------ Data records
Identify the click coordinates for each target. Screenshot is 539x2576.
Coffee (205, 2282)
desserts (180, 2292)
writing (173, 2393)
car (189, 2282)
------------
Exercise brief: Output the listing exactly.

Task result:
Identify the click coordinates for each target. Screenshot is 539x2576.
Coffee (205, 2282)
desserts (180, 2292)
writing (173, 2393)
car (189, 2282)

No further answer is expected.